Essay: Why I love ‘Freaky’ (and its heartfelt gender politics)
Christopher Landon’s new slasher flick is a queer wonderland.
I didn’t expect to feel so much during Freaky. Its playful garishness, from lavish color schemes, gory setpieces, and reapplication of Freaky Friday, Scream, and Friday the 13th, was right up my alley. For the record, the trailer doesn’t not do it justice, and I was completely floored by how much heart throbs at its gooey center. Christopher Landon’s latest slasher riff fits snuggly in the same stylish framework as his two Happy Death Day films, while going hard into the pavement to talk about gender identity and sexuality and that confusing teeter-totter when you’re a teenager.
With a script co-written with Michael Kennedy, Freaky is one of the queerest films I’ve ever seen ⏤ and that’s largely owed to Josh, played with delightful perfection by Misha Osherovich (The GoldFinch, NOS4A2), a nonbinary actor who uses they/them pronouns. You see, Josh is one of Millie’s (Kathryn Newton, The Society) best friends, alongside Nyla (Celeste O’Connor), and while banking hard into gay stereotypes, he’s also a celebration of queerness and being comfortable in one’s own skin. “It’s a slaughterhouse!” he proclaims with amused attitude when four of his classmates are found dismembered. It’s seemingly heartless, but such a dark sense of humor eases the tension Milie and Nyla feel. He knows exactly how to comfort the two people he cares most about in the world. I imagine a queer kid in small town America seeing themselves represented in a similiar fashion I did when Sean Hayes gave Jack McFarland life in the 1990s.
Since Will & Grace premiered in 1998, times haven’t changed all that much. 22 years later, we’re still fighting the same fights and just wanting to be heard. It seems we haven’t progressed very far, and then a film like Freaky comes along to totally break the mold. We need representation, especially in our horror, like never before ⏤ and as our understanding of gender expands, so do the characters we can see onscreen. A nonbinary actor playing a flamboyant and unwavering loyal gay best friend could never have happened when I was a teenager.
Freaky wonderfully subverts horror conventions (“You’re black, and I’m gay. We’re so dead!” Josh screams in one of the film’s heart-pounding chase sequences) and recasts the marginalized as the real MVPs. Its obvious Scream-taking cues might read stale to some, and that’s a fair assessment, but an emotional core is what drives this film ⏤ from Josh blossoming into much more than the gay sidekick to Millie’s own transformation, as she comes to terms with her father’s death and a greater understanding of her mother (Katie Finneran), whose devolution into alcoholism causes further rifts in the new family dynamic. When the Blissfield Butcher (Vince Vaughn) stabs Millie with an ancient dagger called La Dola, she swaps bodies with the infamous killer, igniting not only the entire narrative but an unanticipated conversation about gender.

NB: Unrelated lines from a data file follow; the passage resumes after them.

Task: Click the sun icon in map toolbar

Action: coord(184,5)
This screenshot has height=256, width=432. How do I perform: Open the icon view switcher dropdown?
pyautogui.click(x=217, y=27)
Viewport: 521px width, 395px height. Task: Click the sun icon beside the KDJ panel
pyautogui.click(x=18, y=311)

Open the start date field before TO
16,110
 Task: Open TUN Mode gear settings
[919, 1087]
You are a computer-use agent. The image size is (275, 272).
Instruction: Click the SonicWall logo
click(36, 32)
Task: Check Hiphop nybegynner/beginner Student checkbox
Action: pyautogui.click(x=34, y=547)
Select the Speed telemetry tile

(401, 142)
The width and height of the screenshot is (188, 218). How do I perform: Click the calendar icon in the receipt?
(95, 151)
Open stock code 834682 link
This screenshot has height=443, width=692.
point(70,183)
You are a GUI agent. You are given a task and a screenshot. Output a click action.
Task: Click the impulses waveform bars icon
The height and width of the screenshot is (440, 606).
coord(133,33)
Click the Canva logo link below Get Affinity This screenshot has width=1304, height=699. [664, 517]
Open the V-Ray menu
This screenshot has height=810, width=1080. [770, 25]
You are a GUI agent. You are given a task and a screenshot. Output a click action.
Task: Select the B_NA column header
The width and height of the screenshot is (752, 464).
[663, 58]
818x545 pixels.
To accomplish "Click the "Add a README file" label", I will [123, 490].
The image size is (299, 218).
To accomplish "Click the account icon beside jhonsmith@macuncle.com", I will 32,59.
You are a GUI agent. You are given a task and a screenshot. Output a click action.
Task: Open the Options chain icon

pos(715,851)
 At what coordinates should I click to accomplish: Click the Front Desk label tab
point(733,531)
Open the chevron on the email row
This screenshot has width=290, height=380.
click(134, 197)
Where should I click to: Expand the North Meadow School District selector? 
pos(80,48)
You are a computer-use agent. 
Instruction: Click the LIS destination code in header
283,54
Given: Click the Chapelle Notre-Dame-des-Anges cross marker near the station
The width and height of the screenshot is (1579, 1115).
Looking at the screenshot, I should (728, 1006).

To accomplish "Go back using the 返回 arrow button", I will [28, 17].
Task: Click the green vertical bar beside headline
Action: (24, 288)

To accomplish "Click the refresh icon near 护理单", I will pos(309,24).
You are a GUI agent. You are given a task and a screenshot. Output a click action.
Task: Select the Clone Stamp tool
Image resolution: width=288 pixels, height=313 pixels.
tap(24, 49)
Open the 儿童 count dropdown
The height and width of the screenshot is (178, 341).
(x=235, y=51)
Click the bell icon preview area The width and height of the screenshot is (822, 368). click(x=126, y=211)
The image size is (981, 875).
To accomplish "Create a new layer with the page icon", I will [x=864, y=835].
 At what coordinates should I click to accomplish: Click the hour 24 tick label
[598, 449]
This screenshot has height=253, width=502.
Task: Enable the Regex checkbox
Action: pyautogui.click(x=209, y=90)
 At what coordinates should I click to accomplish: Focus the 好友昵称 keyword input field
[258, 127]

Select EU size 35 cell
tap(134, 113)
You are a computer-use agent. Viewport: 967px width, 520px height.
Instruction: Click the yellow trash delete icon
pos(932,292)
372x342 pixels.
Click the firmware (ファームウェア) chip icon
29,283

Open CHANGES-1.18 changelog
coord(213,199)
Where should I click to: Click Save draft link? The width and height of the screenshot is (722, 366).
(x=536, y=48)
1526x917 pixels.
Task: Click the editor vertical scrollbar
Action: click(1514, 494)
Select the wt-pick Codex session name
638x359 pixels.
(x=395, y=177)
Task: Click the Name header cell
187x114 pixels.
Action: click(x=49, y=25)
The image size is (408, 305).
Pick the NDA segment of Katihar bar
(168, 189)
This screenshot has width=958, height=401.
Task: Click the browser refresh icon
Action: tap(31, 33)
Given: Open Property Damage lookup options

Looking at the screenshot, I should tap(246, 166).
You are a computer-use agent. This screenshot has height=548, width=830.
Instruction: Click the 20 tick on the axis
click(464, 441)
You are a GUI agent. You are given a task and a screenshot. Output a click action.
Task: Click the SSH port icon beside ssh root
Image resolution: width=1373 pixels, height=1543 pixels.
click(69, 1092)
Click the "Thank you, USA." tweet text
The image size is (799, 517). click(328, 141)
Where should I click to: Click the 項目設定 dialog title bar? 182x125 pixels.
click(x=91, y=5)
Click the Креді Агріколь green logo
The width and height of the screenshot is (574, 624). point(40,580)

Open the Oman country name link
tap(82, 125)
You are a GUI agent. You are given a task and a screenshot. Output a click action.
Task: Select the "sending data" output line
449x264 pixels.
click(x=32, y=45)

The scene that moved me most happens in the thick of the third act. Millie, in the Butcher’s body, has a heart-to-heart with her crush, the chisel-jawed Booker (played by Uriah Shelton), and expresses how unexpectedly empowering it is being in another body. I’m not transgender, but I am nonbinary and have long identified far more with femininity and the female perspective. That kind of joy one feels when you can step out into the world as the truest form of yourself is nearly indescribable, and Freaky manages to squarely hit the bullzeye. The exchange, leading Millie and Booker to make out for the first time, is simply moving.
Thankfully, I was alone in my screening yesterday. I damn near bawled my eyes out from the kind of unbridled elation in seeing so much queerness on the big screen. My 12-year-old self would have loved this movie, and I do, too. 24 hours have passed, and I want to see it another million times. Coincidentally, a few days ago, I made the decision to set forth my own pronouns (Ze/Zir) in the public space in a more active way. I came out in 2017, but I’ve held a real fear about pushing prounouns too much. I see how much hate and bigotray many of my fellow queer folk face, and it just seemed to exhausting. But what is life without change and reclaiming what is rightfuly ours. I’m ready to take up some room.
Freaky, also squeezing in lines about using proper pronouns, makes me feel seen for the first time in a very long time.
Go seet it. Please.
(PS: totally unrelated to anything, but I want Millie’s red leather jacket so bad!)